Success with this endeavor, from the mouth of all three owners, was two-fold, but one was not exclusive of the other. B.A.S.S. needs to do a better job serving its membership/anglers, and it needs to do a better job obtaining and serving its sponsors.

"I've been through this several times with businesses that are having some trouble and you always take the same approach," Logan said. "The solutions aren't always the same because the problems aren't the same, but B.A.S.S. has a tremendous brand. They are the strongest brand in the fishing industry and lots and lots of people out there care about bass fishing. "Some of them — not all of them and not enough of them — care about the businesses that include B.A.S.S. That includes the membership, tournaments, the magazine and all the other elements of the organization."

Copeland said getting major sponsors, especially non-endemic sponsors, can only be accomplished by taking better care of the assets B.A.S.S. already has in place.

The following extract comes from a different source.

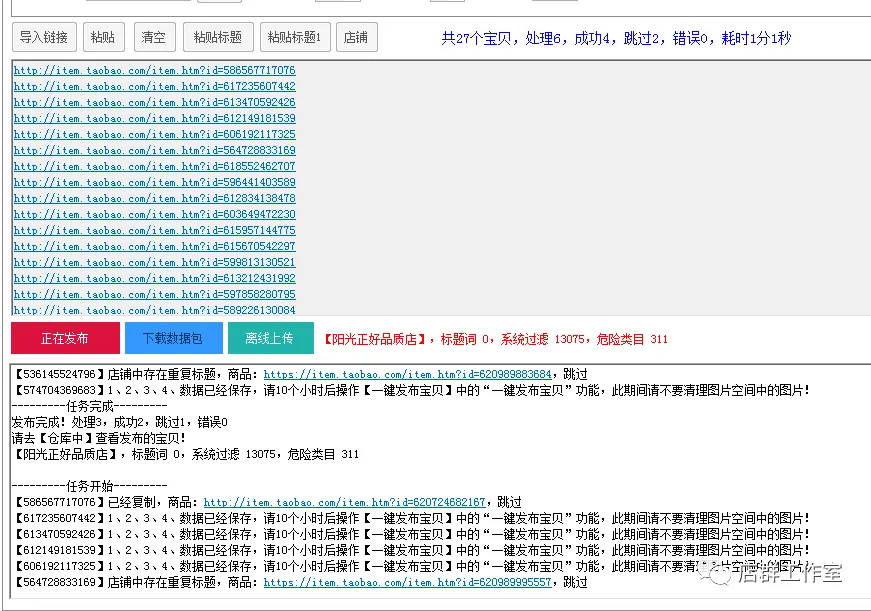The height and width of the screenshot is (611, 871).
Task: Open the item link with id=586567717076
Action: pos(155,71)
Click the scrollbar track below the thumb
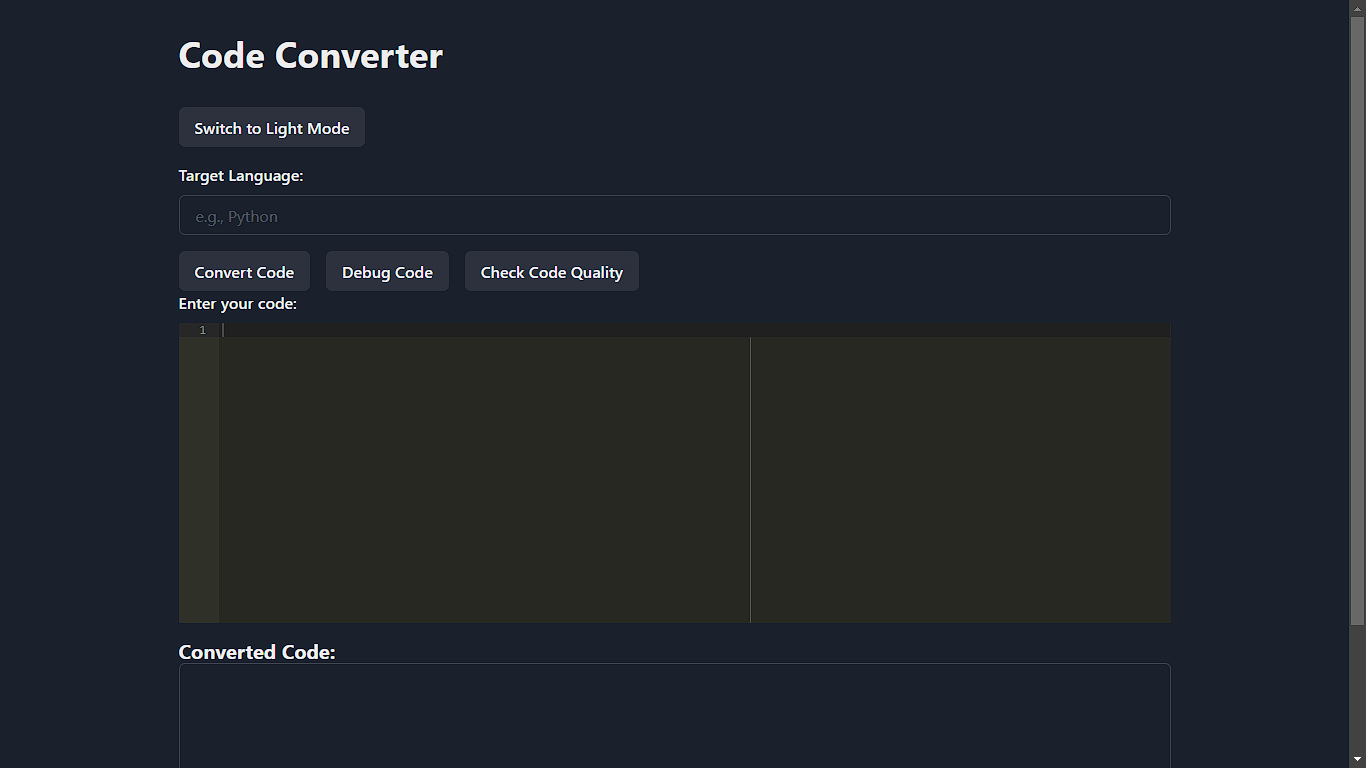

McKinnis, despite the title sponsor to-do list, said he's spent a lot of time thinking about how to make B.A.S.S. a better work environment for the anglers.

"My goal is to have a group of professional anglers on the Elite Series that don't pay entry fees," he said. "And I think that will change everything because it will make those guys so secure and strong, and in a place where nobody's ever been yet. "If you do that, then all the steps below them — like the Opens — will get stronger because that's the only way you can get to the highest level. It's going to be difficult for that to happen, but it is possible. In my way of thinking, that would be the perfect world. If that were in place, the rest of it would blow up."

McKinnis talked about better serving the members and bringing a sense of pride back into the organization. He said he feels the expectations being put on him by the bass fishing community, and he is embracing them. Logan said their plan for B.A.S.S. can only be accomplished by getting back to business fundamentals and delivering on the promises B.A.S.S. has made. "If everybody is getting the value we hope they can get out of it," he said, "then we'll have a good business."

There was a lot of optimism among the new owners about where they feel the organization can go and what it can mean to the bass fishing community, but they said there was one thing they'll need from everyone involved to succeed: patience. "It's going to take some time," Logan said. "Patience is not always a virtue shared by all of us, but we will be patient and we'll go through everything carefully, making sure that we're making the right decisions. But we're definitely anxious to get started."